Copy out, word for word, everything in the listing from the line containing "You are a computer-use agent. Image resolution: width=630" down to the line containing "pyautogui.click(x=487, y=198)", with both of those lines included.
-- BEGIN --
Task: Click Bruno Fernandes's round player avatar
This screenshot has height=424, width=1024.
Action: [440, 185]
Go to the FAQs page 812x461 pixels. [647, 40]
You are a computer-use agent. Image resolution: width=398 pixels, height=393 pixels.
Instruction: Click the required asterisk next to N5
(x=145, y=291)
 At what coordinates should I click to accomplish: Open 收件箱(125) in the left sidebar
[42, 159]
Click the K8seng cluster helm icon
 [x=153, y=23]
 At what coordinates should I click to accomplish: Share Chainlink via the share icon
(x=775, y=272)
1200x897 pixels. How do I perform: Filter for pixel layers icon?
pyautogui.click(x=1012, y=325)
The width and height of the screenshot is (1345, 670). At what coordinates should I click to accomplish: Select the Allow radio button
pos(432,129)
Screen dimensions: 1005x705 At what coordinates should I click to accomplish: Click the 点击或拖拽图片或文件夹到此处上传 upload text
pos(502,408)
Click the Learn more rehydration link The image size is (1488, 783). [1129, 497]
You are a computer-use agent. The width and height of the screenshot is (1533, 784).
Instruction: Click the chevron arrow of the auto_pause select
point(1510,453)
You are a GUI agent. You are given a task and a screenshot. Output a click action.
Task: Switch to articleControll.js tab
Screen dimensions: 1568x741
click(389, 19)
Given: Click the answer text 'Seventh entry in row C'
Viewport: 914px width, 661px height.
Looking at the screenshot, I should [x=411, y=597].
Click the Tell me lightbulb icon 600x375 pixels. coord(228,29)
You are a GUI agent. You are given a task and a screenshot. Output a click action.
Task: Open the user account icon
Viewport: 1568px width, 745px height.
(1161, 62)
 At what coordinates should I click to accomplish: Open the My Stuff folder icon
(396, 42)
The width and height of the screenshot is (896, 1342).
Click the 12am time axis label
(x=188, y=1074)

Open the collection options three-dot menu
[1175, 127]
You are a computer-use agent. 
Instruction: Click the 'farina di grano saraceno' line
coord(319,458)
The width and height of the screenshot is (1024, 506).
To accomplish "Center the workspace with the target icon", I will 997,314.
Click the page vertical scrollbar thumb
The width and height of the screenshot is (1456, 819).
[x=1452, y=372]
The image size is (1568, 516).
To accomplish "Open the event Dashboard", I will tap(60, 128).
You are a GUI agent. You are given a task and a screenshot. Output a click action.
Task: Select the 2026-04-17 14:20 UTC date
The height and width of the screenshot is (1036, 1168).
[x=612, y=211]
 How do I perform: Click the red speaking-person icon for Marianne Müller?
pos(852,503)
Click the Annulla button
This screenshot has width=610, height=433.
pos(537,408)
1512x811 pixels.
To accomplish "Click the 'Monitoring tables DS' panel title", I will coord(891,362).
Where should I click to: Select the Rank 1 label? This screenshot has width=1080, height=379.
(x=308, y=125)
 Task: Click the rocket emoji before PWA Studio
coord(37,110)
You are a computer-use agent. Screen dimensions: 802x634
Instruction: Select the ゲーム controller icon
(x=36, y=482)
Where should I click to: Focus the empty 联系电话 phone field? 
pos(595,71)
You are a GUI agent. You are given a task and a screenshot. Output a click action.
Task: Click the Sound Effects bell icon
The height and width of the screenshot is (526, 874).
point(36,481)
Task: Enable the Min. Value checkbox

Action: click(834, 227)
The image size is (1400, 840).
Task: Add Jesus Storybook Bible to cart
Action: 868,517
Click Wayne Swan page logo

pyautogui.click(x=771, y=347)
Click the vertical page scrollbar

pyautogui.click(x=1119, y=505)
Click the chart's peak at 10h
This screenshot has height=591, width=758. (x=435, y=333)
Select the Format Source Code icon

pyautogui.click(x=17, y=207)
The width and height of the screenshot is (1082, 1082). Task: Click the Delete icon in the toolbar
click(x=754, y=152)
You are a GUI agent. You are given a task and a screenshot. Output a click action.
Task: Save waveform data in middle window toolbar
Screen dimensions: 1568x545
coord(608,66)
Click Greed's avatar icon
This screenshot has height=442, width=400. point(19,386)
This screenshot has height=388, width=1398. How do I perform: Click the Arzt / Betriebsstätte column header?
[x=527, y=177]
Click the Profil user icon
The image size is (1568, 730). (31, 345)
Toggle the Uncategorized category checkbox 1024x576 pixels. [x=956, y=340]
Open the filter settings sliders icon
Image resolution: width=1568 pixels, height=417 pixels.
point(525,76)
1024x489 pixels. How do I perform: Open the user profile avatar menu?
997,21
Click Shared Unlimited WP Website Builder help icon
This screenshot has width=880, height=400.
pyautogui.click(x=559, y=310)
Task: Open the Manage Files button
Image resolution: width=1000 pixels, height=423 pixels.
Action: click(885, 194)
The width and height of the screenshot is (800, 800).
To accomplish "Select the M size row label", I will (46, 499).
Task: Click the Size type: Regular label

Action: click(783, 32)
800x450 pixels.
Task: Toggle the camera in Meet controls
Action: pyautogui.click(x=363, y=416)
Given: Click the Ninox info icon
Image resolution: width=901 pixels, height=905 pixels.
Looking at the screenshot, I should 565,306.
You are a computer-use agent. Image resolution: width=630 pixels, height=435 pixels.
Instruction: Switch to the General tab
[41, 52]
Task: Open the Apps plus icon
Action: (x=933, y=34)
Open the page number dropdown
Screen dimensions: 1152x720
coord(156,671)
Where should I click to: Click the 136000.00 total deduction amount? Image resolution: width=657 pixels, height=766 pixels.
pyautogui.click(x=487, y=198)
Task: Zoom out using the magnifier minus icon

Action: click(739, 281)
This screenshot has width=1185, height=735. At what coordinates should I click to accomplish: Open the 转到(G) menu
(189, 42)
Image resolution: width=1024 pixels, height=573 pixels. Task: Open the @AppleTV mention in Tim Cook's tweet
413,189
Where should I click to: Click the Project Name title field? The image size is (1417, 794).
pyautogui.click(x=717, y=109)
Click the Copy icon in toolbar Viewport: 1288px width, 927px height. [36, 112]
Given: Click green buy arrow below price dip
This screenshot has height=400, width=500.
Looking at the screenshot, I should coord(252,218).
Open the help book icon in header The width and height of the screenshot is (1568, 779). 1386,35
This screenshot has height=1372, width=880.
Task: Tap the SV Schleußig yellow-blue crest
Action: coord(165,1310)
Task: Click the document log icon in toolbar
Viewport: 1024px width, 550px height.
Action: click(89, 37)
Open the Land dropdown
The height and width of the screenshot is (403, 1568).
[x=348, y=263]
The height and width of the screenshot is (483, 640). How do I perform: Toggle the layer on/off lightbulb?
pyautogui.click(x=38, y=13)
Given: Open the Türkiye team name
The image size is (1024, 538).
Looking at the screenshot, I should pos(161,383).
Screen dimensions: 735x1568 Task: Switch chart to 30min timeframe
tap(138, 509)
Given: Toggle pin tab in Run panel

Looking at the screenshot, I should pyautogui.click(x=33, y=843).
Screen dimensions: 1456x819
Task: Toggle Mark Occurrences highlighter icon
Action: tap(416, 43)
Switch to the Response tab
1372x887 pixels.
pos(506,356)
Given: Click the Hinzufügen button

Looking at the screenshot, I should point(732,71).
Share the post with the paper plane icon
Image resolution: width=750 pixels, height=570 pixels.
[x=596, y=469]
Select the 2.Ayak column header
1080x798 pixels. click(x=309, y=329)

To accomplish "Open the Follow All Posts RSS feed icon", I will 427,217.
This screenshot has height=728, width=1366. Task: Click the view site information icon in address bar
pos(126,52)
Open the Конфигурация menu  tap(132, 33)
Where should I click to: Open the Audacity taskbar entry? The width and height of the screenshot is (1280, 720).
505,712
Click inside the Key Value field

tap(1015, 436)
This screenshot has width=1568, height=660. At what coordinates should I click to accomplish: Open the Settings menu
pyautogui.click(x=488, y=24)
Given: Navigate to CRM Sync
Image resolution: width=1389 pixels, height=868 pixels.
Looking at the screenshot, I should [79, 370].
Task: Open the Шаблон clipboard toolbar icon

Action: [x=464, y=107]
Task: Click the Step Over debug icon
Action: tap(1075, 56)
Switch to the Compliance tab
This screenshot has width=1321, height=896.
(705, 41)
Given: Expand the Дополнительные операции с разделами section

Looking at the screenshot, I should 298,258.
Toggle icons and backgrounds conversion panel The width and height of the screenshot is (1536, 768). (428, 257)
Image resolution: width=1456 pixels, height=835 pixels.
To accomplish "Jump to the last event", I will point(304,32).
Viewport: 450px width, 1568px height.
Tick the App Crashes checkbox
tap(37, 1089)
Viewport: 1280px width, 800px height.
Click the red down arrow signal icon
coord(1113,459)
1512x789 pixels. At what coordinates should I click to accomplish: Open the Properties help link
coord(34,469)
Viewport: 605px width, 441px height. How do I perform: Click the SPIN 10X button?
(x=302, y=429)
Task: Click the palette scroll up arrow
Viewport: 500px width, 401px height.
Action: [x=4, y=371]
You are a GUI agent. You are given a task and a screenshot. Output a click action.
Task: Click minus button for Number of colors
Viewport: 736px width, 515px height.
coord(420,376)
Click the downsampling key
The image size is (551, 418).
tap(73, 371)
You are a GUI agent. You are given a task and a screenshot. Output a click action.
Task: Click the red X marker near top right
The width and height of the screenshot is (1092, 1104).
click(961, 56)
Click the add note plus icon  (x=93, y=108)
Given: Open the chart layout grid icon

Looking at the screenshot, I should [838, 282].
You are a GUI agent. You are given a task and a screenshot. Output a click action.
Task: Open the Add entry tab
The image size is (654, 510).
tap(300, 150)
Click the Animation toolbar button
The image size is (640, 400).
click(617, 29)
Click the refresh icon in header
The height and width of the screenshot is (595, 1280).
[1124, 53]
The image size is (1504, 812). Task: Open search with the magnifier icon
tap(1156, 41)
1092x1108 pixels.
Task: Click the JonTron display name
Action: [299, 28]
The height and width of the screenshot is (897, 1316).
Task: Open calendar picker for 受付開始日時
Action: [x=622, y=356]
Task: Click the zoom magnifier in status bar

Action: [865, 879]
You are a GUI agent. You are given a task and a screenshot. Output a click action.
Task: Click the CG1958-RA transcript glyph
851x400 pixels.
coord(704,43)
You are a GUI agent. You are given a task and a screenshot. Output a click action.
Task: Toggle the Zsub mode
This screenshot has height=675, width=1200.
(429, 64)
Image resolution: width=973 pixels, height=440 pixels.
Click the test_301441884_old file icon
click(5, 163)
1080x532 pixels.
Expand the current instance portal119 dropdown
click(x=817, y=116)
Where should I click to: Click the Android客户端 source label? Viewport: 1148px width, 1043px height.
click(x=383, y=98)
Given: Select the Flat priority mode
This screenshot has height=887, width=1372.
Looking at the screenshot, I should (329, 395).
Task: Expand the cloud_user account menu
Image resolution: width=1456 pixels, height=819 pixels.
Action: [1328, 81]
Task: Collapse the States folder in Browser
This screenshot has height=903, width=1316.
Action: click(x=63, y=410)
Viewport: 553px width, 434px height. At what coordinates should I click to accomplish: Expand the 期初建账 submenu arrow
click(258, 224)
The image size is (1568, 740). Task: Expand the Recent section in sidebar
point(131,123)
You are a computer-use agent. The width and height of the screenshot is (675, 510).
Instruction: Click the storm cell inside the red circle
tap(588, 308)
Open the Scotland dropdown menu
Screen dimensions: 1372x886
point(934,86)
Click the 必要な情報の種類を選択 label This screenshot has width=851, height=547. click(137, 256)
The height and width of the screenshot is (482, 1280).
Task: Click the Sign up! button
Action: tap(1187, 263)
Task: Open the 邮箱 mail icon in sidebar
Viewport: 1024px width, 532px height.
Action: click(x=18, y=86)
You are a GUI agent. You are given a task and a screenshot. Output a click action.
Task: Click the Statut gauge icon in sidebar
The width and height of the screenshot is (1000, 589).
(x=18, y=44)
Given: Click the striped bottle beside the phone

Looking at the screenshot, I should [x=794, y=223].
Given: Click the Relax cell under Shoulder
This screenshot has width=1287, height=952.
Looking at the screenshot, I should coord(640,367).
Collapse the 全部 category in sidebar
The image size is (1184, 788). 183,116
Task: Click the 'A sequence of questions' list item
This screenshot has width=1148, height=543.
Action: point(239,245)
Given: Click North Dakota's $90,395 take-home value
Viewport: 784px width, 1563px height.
-- END --
#### Complete answer
You are a computer-use agent. Image resolution: width=630 pixels, height=435 pixels.
Instruction: Switch to the General tab
[41, 52]
Task: Open the Apps plus icon
Action: (x=933, y=34)
Open the page number dropdown
Screen dimensions: 1152x720
coord(156,671)
Where should I click to: Click the 136000.00 total deduction amount? Image resolution: width=657 pixels, height=766 pixels.
pyautogui.click(x=487, y=198)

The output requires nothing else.